A game turn is a series of activities. It is thus best to use sequence
diagrams to sketch out what happens. 

the human scenario [subtitle, followed by short comment]

See the attached sequence diagram for our
understanding of how players take turns during an Ingenious game. The "man
in charge, dubbed administrator, tells a player that
it is his turn, granting the player access to both the game board and the
bag of unused game tiles. The player inspects the boards to determine where
to place tiles and places tiles as long as he is allowed and able to do
so. Other players observe, and their scores are visible so that the player
can take them into account during his planning.

the software scenario

Since the player software is third-party software, we must protect the
central data structures from abuse (intentional cheating, accidental
misuse). While it is easy to grant 'read-only' access to the players'
scores, the board itself demands protection. We therefore introduce a proxy
object, dubbed turn, that controls all access to the game board
during a turn. 

See the attached sequence diagram for how the
turn is constructed, how it is handed to the player, how the player use it
to inform itself, and how it informs the turn of its tile placement
decisions. The turn proxy must also hand the player bonus tiles (up to
six), as required by the rules of the game. 

the turn interface, and the use case

When it is a player's turn, the administrator creates a turn proxy and
hands it, together with the other players' scores, to the player. 

* The creation of the turn requires enough information to decide whether a
  tile placement is legal; which score the player receives for a tile
  placement and whether this enables bonus placements (one or more);  and
  which tiles the player receives in return for placing a tile. 

* At a minimum, the player must use the turn to place a tile and to receive
  one in return.
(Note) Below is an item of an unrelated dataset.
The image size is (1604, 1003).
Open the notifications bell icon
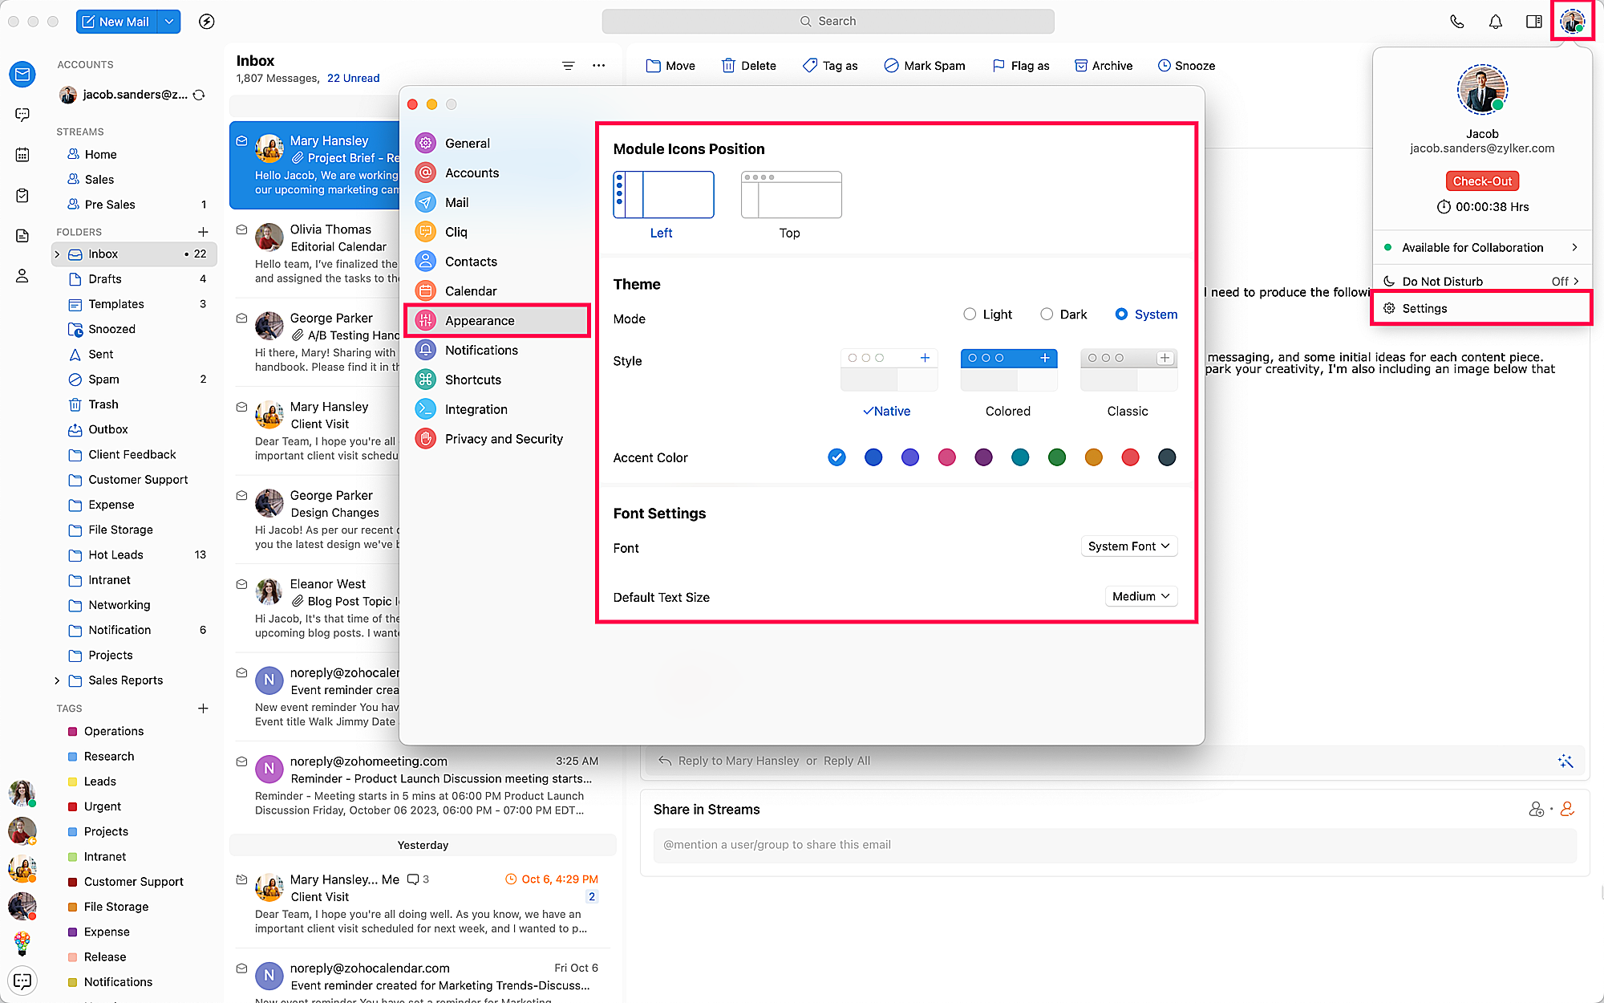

This suggests a method for the turn of the following
  shape: 

  	 placeTile : TileColor x Coordinate TileColor x Coordinate -> Tile 
	 // placeTile(t1,c1,t2,c2) means that a tile t labeled with colors
	 // t1 and t2 is placed at hexagons c1 and c2. The return value is 
	 // the tile that the player obtains in return. 

* To determine whether a placement is legal, the turn may impose contracts
  on the placeTile method, and these contracts may demand additional
  methods. 

* Once the turn is over, the administrator must 'disable' the turn so that
  the player can no longer use it to interact with the board. 
  
  [fake, but see how this interacts with choice of language]
  Since we haven't decided yet whether to use a memory-managed or an unsafe
  language, we have two possibilities. In an unsafe language, the
  administrator code can call a destroy method. In a memory -managed
  language, the turn object should come with a method that disallows all
  further interactions:

  	  end : -> void 
	  // disable all future interactions 

  and the administrator should call this method when the player's take-turn
  method returns.  

 

This sample homework use the 'pre' style to show how a simple type writer description suffices. No fancy type setting required!